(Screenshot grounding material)
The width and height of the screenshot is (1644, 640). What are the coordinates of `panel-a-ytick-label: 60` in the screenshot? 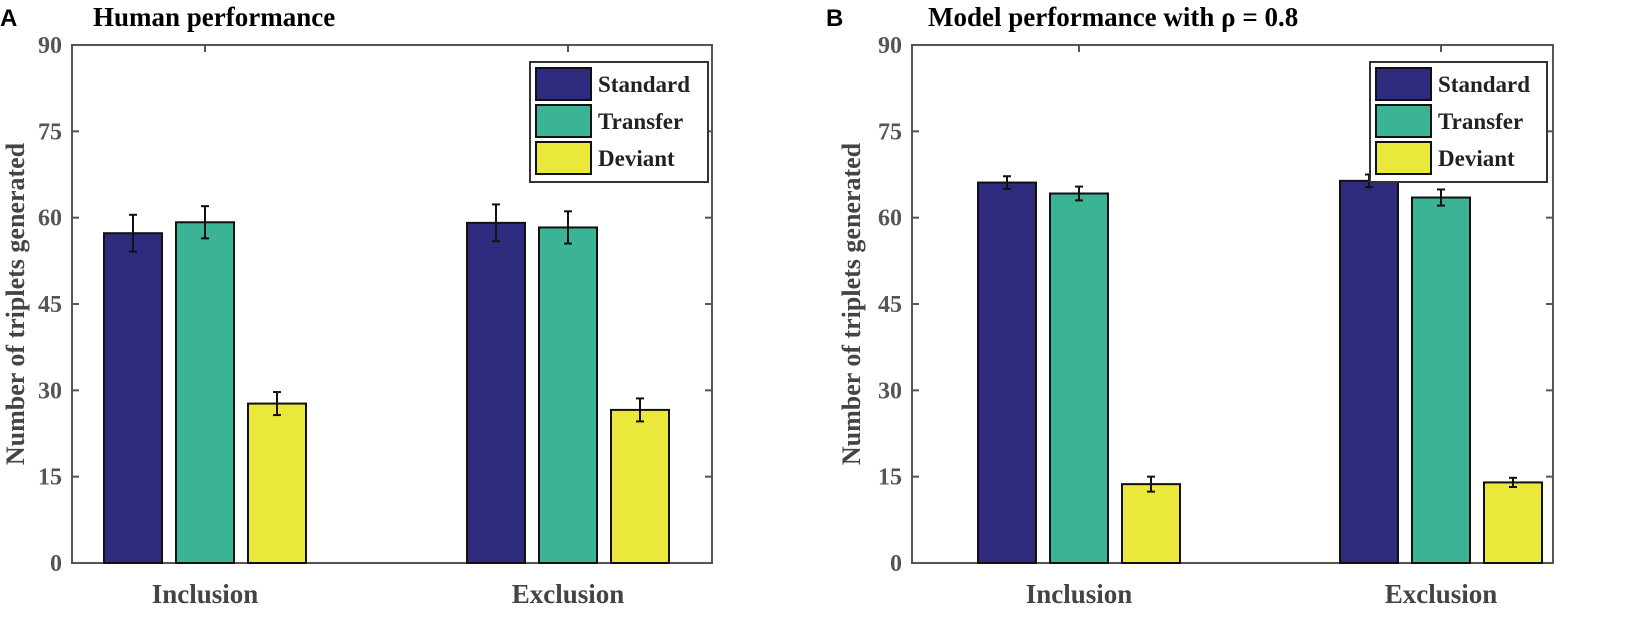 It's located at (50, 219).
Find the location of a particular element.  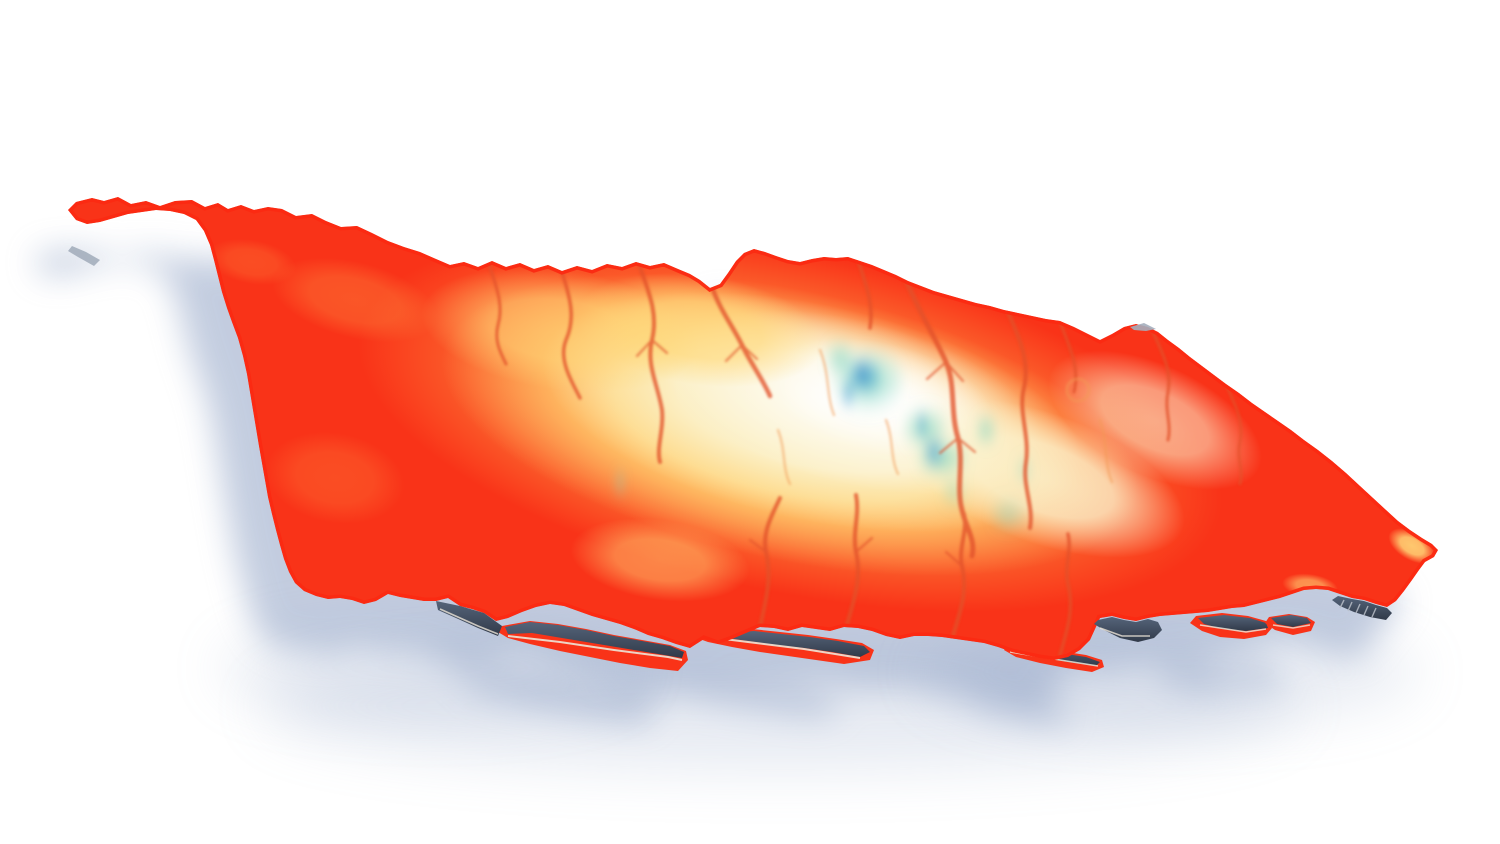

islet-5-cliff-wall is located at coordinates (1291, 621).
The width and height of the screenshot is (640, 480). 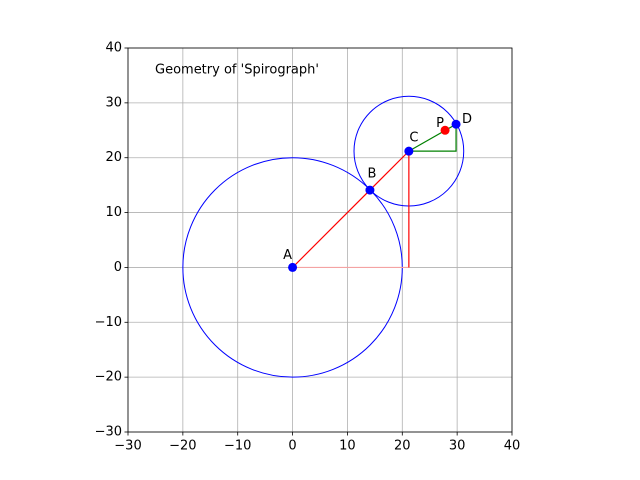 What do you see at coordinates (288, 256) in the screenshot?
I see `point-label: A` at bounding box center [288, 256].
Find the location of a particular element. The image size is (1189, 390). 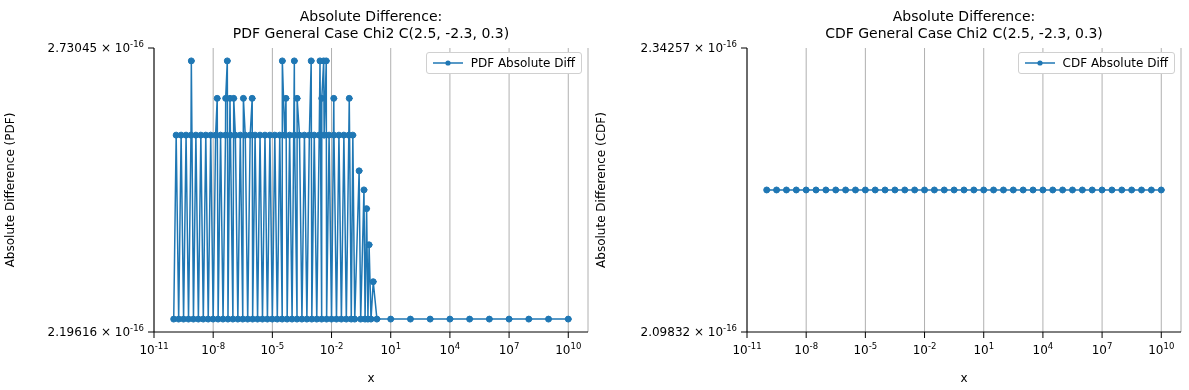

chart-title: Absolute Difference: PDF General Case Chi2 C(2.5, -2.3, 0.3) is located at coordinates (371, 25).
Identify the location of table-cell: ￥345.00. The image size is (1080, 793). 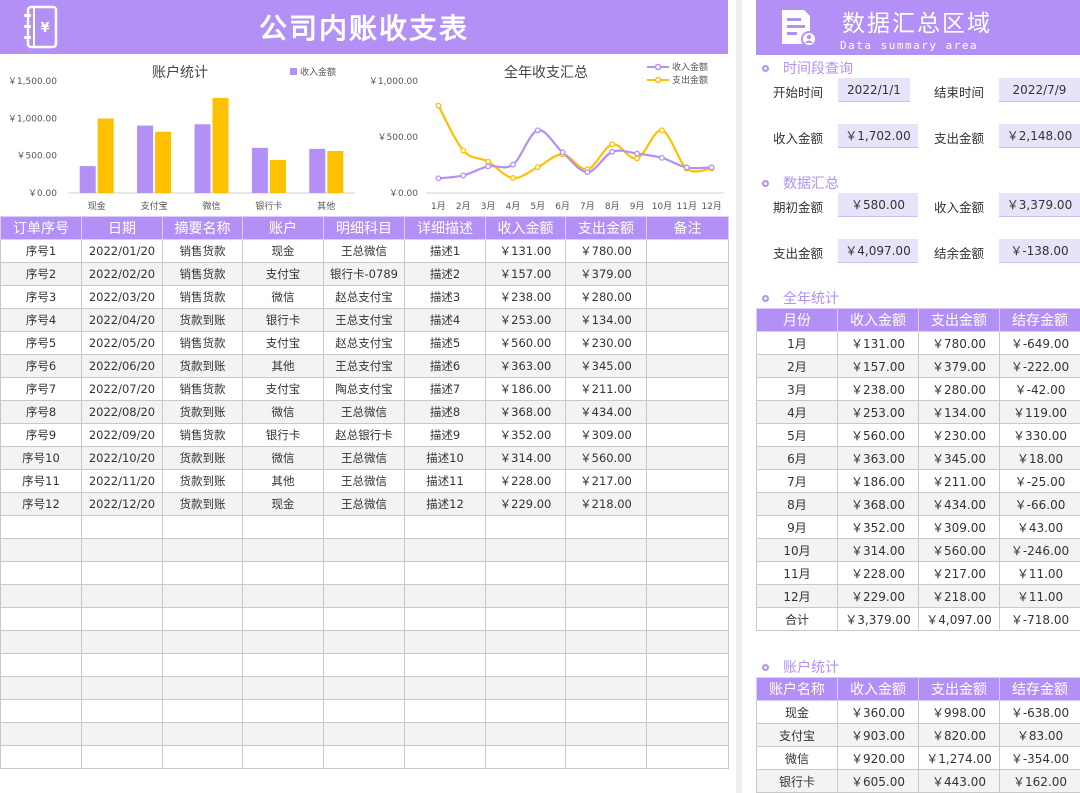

[Exercise instructions]
Copy out the material word for word, from the line containing "Find the location of a particular element. The" down to the end, both ends included. Leave the pictures out of your answer.

[Expected answer]
Find the location of a particular element. The image size is (1189, 390). 

chart-title: Absolute Difference: PDF General Case Chi2 C(2.5, -2.3, 0.3) is located at coordinates (371, 25).
Identify the location of table-cell: ￥345.00. The image size is (1080, 793). 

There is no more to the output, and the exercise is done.